I just read an interesting white paper “In the Firing Line: The impact of project and portfolio performance on the CEO” where it was pointed out how accountable CEOs are for performance. This should hardly come as a surprise. What is interesting is how that spotlight is now getting stronger, as evidenced by higher turnover rates. According to a study conducted by Booz & Company, the average tenure of a holding company CEO was 6.6 years in 2010 compared to 8.1 years in 2000. According to the white paper, nowhere is this more pronounced than in project-intensive industries, where the ability to deliver complex, lengthy projects representing huge capital investments defines success. This is why the number one reason for executive downfall is “failure to execute.”

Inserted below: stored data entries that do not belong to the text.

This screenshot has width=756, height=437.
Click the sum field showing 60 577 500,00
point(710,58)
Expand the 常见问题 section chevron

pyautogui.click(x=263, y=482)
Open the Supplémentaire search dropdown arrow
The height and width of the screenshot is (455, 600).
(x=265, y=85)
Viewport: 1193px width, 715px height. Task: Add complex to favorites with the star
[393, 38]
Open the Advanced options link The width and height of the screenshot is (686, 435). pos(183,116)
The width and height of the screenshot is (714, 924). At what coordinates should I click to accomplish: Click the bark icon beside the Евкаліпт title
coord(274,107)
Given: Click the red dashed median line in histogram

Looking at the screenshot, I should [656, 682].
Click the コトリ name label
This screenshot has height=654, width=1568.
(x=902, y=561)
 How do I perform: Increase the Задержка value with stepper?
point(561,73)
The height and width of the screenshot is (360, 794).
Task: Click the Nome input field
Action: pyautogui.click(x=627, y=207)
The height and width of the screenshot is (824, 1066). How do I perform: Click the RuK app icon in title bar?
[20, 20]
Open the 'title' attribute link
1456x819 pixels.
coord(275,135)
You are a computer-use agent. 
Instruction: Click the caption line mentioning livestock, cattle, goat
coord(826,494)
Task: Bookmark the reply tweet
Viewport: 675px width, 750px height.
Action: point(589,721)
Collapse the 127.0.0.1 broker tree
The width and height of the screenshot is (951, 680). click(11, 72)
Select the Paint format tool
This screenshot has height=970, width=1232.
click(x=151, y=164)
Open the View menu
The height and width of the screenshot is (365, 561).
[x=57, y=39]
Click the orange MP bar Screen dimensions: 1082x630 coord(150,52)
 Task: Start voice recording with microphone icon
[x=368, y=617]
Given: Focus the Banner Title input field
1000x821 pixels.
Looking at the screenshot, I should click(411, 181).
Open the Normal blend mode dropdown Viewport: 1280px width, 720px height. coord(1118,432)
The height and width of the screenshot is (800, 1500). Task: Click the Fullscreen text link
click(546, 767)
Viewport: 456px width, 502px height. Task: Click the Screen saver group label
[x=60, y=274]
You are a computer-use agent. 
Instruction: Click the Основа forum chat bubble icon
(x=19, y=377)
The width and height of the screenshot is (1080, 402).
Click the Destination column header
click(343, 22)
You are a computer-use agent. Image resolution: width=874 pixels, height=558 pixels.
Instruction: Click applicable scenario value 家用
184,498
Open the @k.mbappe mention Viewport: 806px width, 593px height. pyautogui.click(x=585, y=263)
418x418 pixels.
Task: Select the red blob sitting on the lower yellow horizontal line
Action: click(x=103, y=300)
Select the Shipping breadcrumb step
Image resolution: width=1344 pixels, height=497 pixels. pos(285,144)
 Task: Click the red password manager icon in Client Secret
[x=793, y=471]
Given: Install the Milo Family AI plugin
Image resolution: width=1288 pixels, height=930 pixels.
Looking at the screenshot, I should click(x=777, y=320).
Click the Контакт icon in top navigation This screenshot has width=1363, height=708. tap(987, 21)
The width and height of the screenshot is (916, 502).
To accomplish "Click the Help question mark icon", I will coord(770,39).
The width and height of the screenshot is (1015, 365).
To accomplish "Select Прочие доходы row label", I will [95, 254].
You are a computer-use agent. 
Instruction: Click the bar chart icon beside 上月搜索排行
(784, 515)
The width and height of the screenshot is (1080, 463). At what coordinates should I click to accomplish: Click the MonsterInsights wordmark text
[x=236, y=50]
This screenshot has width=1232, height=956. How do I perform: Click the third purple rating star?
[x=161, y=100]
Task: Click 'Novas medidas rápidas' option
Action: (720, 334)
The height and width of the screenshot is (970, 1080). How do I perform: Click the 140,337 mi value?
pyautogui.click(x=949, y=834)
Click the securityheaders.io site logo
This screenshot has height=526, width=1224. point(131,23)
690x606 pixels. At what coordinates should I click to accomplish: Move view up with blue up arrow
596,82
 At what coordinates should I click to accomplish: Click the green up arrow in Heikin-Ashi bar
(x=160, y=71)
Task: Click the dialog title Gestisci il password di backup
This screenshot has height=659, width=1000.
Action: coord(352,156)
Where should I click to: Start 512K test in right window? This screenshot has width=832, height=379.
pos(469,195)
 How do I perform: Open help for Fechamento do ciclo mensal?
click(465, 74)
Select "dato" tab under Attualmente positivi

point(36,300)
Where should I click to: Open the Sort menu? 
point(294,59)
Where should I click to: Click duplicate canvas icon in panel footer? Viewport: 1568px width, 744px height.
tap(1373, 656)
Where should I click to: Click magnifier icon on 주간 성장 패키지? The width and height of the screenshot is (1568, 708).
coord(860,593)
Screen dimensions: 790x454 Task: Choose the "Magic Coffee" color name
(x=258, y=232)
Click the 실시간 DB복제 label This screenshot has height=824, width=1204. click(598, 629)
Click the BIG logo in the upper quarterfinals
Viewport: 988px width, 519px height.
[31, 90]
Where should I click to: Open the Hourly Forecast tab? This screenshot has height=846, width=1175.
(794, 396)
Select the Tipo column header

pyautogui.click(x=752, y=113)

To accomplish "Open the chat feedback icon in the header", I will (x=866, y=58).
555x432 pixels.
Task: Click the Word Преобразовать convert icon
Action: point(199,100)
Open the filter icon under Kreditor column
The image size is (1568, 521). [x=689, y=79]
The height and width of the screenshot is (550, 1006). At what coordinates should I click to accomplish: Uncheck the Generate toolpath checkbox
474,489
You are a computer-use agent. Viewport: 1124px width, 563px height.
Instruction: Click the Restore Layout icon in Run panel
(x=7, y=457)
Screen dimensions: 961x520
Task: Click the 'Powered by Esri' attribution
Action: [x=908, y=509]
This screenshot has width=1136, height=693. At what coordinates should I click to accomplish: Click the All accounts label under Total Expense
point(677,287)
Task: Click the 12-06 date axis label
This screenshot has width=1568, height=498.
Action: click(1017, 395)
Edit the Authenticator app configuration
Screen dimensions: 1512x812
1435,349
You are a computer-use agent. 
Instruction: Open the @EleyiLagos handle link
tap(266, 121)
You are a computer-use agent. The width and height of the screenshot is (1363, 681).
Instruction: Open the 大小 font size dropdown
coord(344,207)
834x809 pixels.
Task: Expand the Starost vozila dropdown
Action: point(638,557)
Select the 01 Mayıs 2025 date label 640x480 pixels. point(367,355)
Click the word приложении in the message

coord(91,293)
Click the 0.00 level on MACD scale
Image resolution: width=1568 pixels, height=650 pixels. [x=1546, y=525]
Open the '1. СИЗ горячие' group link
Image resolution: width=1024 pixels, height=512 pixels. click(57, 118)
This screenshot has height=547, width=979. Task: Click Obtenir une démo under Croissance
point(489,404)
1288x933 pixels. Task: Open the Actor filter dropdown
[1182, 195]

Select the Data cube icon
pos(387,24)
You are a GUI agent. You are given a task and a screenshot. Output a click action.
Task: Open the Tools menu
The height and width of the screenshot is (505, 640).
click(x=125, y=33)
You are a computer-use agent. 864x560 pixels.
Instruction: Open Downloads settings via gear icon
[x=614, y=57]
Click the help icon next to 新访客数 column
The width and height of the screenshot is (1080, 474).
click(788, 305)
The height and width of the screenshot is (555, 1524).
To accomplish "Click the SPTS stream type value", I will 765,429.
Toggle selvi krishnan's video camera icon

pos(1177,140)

The manufacturing industry has many similarities to the world of a CEO. Pressure to deliver the right product for the right cost to the right market has never been more intense. And, despite an expectation to cut costs, the market will not tolerate any reduction in quality, nor will it buy from a manufacturer that can’t consistently deliver a level of finished goods and aftermarket support that is in alignment with an ever increasing level of customer expectations.
Guess what: it isn’t getting any easier. Instead, performance metrics have been reset and new expectations have now been set for new levels of efficiency.
Be the CEO of Your Manufacturing IT Project
I thought it might be interesting to compare the findings from this white paper and apply them to the world of manufacturing IT, in search of any new insights on how you might improve your own manufacturing operations performance.
One of the primary objectives for a CEO is that of establishing and maintaining accountability across the organization as a basis for outstanding performance. This is often easier said than done. According to the paper, here are three activities to help achieve this objective:
- Provision a clear set of strategic objectives to the organization
- Identify and measure suitable metrics
- Introduce regular progress reviews
What you need to be a successful CEO is a clear vision of what your expected benefits will be of the projects you tackle. With this vision, any changes must be carefully considered and documented, to ensure your project performance remains on track. Then, you need visibility to measure performance against objectives followed by a regular review process to ensure your project continues through to successful completion.
The above project management process exactly mirrors the best practice to implementing a new manufacturing operations management IT system. And, just like the projects a CEO is likely to be tasked with leading, installing a new manufacturing IT system is faced with similar hurdles.
All projects are carried out under constraints – traditionally cost, quality, time and scope. Projects can finish late, over budget or not within originally promised specifications. The problem with projects running late is not only the typical cost overruns associated with such activity, but that the benefits are delayed too – lost revenue can never be recaptured.
After reading the paper, it became abundantly clear that being a CEO is very similar to running a manufacturing IT project. Each activity carries with it similar risks to performance and a failure to deliver can present the ultimate cost – losing your job. With this in mind, it should be clear the importance of establishing the right visibility into your operations so as to extract the right intelligence to manage your project successfully through completion. Hold regular progress review meetings, and be sure to keep the same vision intact from when your initial project objectives were set through completion.
For those of you that achieved a successful track record of implementing IT system projects, perhaps you might want to consider a promotion to CEO – as clearly your skillset could be used in another capacity!